I was wondering why arch_try_cmpxchg128() isn't even used with later
code. Turned out this is because of a missing

#define arch_try_cmpxchg128 arch_try_cmpxchg128

which in turn means that the generic fallback variant is used.

The above arch_try_cmpxchg128() implementation is broken, since it has
inversed condition code handling (cc == 0 means compare and swap
succeeded, cc == 1 means it failed).

However I would prefer to use the generic fallback variant anyway.
Could you please merge the below into your current patch?

It addresses also the oddity that *ptr within arch_cmpxchg128() is
only specified as input, while it should be input/output - it doesn't
matter due to the memory clobber, but let's have that correct anyway.
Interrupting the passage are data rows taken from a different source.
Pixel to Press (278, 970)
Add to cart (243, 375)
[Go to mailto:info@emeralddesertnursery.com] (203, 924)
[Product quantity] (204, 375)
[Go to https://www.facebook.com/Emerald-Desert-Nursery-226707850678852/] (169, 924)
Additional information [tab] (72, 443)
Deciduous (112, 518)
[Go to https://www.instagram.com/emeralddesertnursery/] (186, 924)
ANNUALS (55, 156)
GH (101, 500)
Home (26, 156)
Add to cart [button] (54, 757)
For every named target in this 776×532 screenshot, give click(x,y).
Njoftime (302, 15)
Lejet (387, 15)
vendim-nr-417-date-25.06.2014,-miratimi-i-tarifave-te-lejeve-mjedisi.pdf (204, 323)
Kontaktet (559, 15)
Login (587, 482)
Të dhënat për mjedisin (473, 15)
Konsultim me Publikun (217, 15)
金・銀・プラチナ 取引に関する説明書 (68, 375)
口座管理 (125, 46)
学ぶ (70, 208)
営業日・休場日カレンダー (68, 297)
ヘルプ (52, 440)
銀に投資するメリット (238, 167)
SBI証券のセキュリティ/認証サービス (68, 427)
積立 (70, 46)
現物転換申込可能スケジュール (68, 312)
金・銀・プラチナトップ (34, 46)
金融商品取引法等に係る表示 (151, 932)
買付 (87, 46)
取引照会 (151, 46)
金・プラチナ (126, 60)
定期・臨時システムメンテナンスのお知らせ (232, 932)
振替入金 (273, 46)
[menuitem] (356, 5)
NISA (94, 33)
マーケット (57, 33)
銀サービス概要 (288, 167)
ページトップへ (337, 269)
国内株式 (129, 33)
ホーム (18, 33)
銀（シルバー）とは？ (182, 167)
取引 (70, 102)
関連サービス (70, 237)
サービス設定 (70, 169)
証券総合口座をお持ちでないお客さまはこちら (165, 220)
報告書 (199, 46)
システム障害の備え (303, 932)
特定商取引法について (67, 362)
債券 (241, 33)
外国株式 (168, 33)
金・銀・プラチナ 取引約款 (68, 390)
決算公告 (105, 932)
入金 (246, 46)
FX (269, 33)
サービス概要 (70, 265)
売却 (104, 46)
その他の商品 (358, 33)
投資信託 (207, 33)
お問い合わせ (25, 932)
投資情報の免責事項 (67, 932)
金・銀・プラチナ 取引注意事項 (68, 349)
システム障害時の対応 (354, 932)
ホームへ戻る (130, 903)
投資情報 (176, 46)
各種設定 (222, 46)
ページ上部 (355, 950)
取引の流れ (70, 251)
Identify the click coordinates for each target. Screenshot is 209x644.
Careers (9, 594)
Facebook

diff --git a/arch/s390/include/asm/cmpxchg.h b/arch/s390/include/asm/cmpxchg.h
index 527c968945e8..0b98f57bbe9e 100644
--- a/arch/s390/include/asm/cmpxchg.h
+++ b/arch/s390/include/asm/cmpxchg.h
@@ -173,31 +173,12 @@ static __always_inline u128 arch_cmpxchg128(volatile u128 *ptr, u128 old, u128 n
{
asm volatile(
" cdsg %[old],%[new],%[ptr]\n"
- : [old] "+&d" (old)
- : [new] "d" (new),
- [ptr] "QS" (*(u128 *)ptr)
+ : [old] "+d" (old), [ptr] "+QS" (*ptr)
+ : [new] "d" (new)
: "memory", "cc");
return old;
}

-static __always_inline bool arch_try_cmpxchg128(volatile u128 *ptr, u128 *oldp, u128 new)
-{
- u128 old = *oldp;
- int cc;
-
- asm volatile(
- " cdsg %[old],%[new],%[ptr]\n"
- " ipm %[cc]\n"
- " srl %[cc],28\n"
- : [cc] "=&d" (cc), [old] "+&d" (old)
- : [new] "d" (new),
- [ptr] "QS" (*(u128 *)ptr)
- : "memory", "cc");
-
- if (unlikely(!cc))
- *oldp = old;
-
- return likely(cc);
-}
+#define arch_cmpxchg128 arch_cmpxchg128

#endif /* __ASM_CMPXCHG_H */